WORK INSTRUCTIONS |
- 1) Copy the article on Irish professionals' IT skills, starting at "Startlingly, 85pc of" and ending at "50pc pass mark.".
- 2) According to the article on Irish professionals' IT skills, how many entry-level technical questions did the diagnostic test include?
- 3) Continue the article on Irish professionals' IT skills from its last sentence.

A new survey of 1,000 people showed that less than 20pc had entry-level technical competency.
When it comes to skills in the tech sector, there are a few things at play.
First, the advancements of technology, data mining and machine learning are all putting a much higher demand on companies to hire people with stronger IT skills than ever before.
Secondly, education can only do its best to catch up and, when it does, standard education can only narrow the skills gap by way of bringing highly skilled graduates into the professional world.
This means that those already in the industries are left by the wayside when it comes to their own skills gap, adding to the overall industry-wide chasm.
So how much are Irish professionals lacking when it comes to IT skills? A new survey from Code Institute has provided some frightening results.
The survey asked participants to carry out a diagnostic test, which included 10 entry-level technical questions. It evaluated whether participants’ IT skills and knowledge were up to date for the modern workplace.
Startlingly, 85pc of Irish professionals failed to show a sufficient level of technical competency, with 40pc of survey respondents falling below the 50pc pass mark.
With such a high level of Irish professionals lacking in the necessary IT skills, it’s no surprise that the tech skills gap is a long way off from improving.
Not only is this dangerous for the professionals in terms of their career growth, it’s bad news for the companies, too. There are already free ICT courses out there for employees to avail of, but companies need to do more to rectify this dramatic skills shortage.
Jim Cassidy, CEO of Code Institute, said that organisations need to realise how much it affects them and do something about it.
“Companies need to be able to adapt to changes in their market; to have the skills to identify technological threats and opportunities, and, with under-skilled managers and employees, that will be a struggle.”

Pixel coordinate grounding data
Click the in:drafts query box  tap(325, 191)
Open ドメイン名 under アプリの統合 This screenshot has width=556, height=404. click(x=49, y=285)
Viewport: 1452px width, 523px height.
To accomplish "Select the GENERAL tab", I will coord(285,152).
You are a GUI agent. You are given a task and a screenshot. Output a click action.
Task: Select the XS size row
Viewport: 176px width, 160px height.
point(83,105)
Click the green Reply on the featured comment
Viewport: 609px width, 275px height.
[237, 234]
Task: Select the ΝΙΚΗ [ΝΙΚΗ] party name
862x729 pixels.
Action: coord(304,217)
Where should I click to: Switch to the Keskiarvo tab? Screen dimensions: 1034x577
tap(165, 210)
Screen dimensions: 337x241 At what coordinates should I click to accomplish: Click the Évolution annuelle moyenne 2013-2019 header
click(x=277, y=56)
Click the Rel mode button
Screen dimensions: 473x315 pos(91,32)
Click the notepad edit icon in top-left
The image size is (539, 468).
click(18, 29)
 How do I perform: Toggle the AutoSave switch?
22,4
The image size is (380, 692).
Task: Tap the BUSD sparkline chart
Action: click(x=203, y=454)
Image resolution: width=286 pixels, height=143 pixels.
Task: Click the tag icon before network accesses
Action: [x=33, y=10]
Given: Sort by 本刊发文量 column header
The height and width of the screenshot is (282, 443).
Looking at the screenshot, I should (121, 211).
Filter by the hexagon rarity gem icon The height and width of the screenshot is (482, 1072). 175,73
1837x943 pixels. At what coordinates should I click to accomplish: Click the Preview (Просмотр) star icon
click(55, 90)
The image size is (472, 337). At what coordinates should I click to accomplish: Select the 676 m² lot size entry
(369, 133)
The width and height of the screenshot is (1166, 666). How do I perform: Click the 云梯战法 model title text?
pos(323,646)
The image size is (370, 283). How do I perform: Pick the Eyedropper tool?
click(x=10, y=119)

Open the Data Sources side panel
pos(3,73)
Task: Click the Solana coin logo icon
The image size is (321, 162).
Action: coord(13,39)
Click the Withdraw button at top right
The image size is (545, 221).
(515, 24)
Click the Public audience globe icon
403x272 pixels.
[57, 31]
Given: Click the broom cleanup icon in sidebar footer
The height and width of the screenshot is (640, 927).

EXPECTED RESPONSES |
- 1)
Startlingly, 85pc of Irish professionals failed to show a sufficient level of technical competency, with 40pc of survey respondents falling below the 50pc pass mark.

- 2) 10

- 3)
Broken down by industry, some of the better-performing sectors were marketing and finance, with insurance falling under the poor-performance category.
Cassidy said that Irish companies can rectify the problem by upskilling their staff. “Since technology plays an increasingly significant part in our working lives, it’s now more important than ever to know how to harness the power of IT,” he said.
“If Ireland is to continue its upward trajectory, every aspect of its business should be competitive – including its staff.”
Under-skilled staff is not the only problem here. In fact, the shortage of tech skills also hinders companies when it comes to implementing digital initiatives that would help them move with the times.
Earlier this year, another survey of Ireland by KingramRed found that 60pc of Irish organisations have no vision for their success in the digital world, and 65pc of them are unhappy with their progress in staff engagement to affect digital change.
However, a lack of tech skills was deemed the number one barrier when it came to the ability to move forward with digital change.
“Ireland’s economy has been the fastest-growing in Europe for four years in a row,” said Cassidy. “With the right attitude to training, technology and modern business, we can maintain this momentum.”